I'm running a Spark Streaming application that reads data from Kafka. I have activated checkpointing to recover the job in case of failure.
The problem is that if the application fails, when it restarts it tries to execute all the data from the point of failure in only one micro batch. This means that if a micro-batch usually receives 10.000 events from Kafka, if it fails and it restarts after 10 minutes it will have to process one micro-batch of 100.000 events.
Now if I want the recovery with checkpointing to be successful I have to assign much more memory than what I would do normally.
Is it normal that, when restarting, Spark Streaming tries to execute all the past events from checkpointing at once or am I doing something wrong?
Many thanks.
If your application finds it difficult to process all events in one micro batch after recovering it from failure, you can provide spark.streaming.kafka.maxRatePerPartition
configuration is spark-conf, either in spark-defaults.conf or inside your application.

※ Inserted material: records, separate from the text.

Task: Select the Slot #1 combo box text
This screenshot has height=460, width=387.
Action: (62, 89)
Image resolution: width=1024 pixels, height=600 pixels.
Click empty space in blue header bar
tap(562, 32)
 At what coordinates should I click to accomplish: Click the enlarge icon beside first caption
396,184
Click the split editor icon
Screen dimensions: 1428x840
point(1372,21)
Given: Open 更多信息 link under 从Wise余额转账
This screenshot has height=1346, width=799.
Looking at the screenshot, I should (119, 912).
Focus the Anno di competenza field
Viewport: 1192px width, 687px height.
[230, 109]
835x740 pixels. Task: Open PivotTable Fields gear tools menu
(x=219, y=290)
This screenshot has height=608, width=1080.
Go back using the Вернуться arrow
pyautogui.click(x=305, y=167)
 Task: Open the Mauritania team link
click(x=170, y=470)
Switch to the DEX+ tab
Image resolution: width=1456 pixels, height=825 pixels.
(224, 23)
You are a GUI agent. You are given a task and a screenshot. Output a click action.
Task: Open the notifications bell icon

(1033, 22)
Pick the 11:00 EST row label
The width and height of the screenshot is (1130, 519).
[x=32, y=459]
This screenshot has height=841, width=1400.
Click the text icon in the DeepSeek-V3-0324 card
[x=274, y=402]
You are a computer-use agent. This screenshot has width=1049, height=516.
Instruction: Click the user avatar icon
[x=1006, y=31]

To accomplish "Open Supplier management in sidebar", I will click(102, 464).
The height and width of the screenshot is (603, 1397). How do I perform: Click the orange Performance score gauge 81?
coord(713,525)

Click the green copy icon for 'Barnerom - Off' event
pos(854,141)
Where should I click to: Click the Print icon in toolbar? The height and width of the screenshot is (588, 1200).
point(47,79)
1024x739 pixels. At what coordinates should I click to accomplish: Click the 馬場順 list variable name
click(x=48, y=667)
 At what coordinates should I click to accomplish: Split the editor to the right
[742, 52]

i.e if you believe your system/app can handle 10K events per minute second safely, and your kafka topic has 2 partitions, add this line to spark-defaults.conf
spark.streaming.kafka.maxRatePerPartition 5000
or add it inside your code :
val conf = new SparkConf()
conf.set("spark.streaming.kafka.maxRatePerPartition", "5000")
Additionally, I suggest you to set this number little bit higher and enable backpressure. This will try to stream data at a rate, which doesn't destabilizes your streaming app.
conf.set("spark.streaming.backpressure.enabled","true")
update: There was a mistake, The configuration is for number of seconds per seconds not per minute.